Hey, I’ve been playing Classic Traveller (it’s good) and loving how the Reaction Table builds changes and creates new situations. In CT, the reaction table is used as the social resolution to determine initial disposition of important npcs/random encounters and re-rolled when circumstances change or as a way to answer how someone responds to an order/business deal/bribe, etc.
One thing I noticed is how Circles handles that initial disposition, as well, and leaves room for the GM to interpret the results (in addition to - I know a person, checks)
I don’t believe (I could be wrong) that Burning Wheel Classic has a reaction table or rule.
What were the inspirations behind having a Circles, a combined finding a person and how they feel?
Any major in game moment where it was like “damn it, I’m tired of having to decide all this as GM” or was it just creating a procured out of an intuitied way of playing?
Was a more traditional reaction table ever considered or tested out?
It’s about 19 years ago now, so the details are a little fuzzy, but as I recall, Luke had just showed me an early version of the new Resources rules he was working on. I started thinking about buying relationships in character creation, and it occurred to me that the Resources rules were really about negotiating the introduction of things into the gamespace and that we could apply that same idea to NPCs from a character’s past.
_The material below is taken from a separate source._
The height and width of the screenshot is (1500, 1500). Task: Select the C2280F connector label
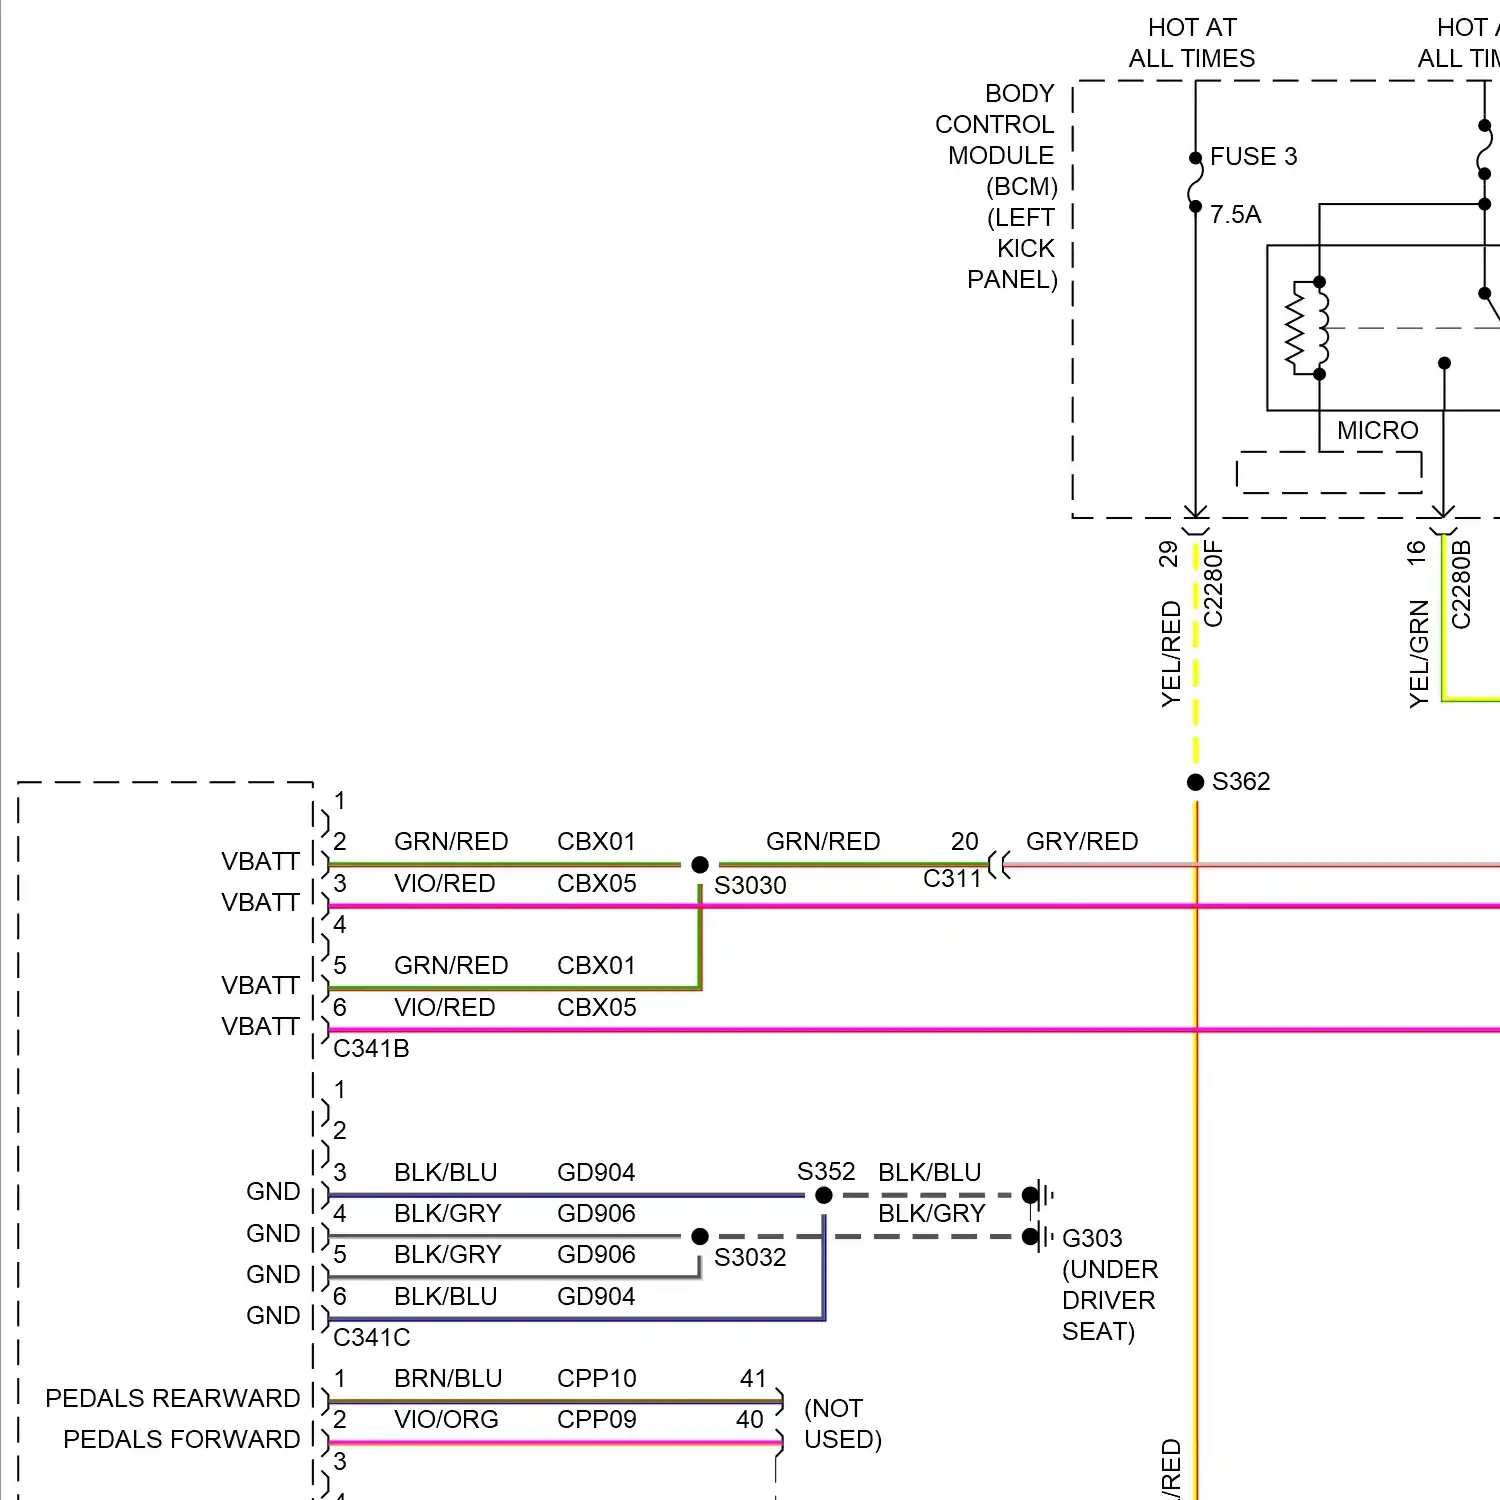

It went something like this: You could spend Resources points during character burning to buy gear. You got exactly what you wanted (assuming you could afford the points). Once you entered play, you could test to get things, but the outcome was uncertain and subject to consequences if you failed the test. You could do the same thing with relationships: Buy them in character burning and get exactly what you were after, or test in play and subject your character to potential twists.
The idea jibed with some things Luke had been thinking about from some of his games and just kind of erupted like Athena from the forehead of Zeus.
Characters discovered through Circles are intended to be people from your character’s past, people they would have encountered as they lived their lifepaths before play began. The player gets to state their intent – what they perceive the nature of their character’s relationship with the proposed NPC – and then we roll the dice to see if there are any wrinkles to that.
i’ll leave it to Luke to say if there were any other inspirations to further developing those rules, but for me it was rooted in the implications of the Resources rules.
Rad! So that’s how my most borrowed mechanic came to being. Ya, I wanted to ask because it was that long ago, and I couldn’t recall if it was talked about (it turns out it was thank you @Gnosego).
I never saw the connection between resources and circles! It didn’t click that a purpose for both was bringing forth the unstated (history, material reality) into definition. This also answers the question of why Circles has limits from Character Burning. I guess, I may have drifted it to a “Reaction Roll” - I should try not doing that and seeing what changes in play.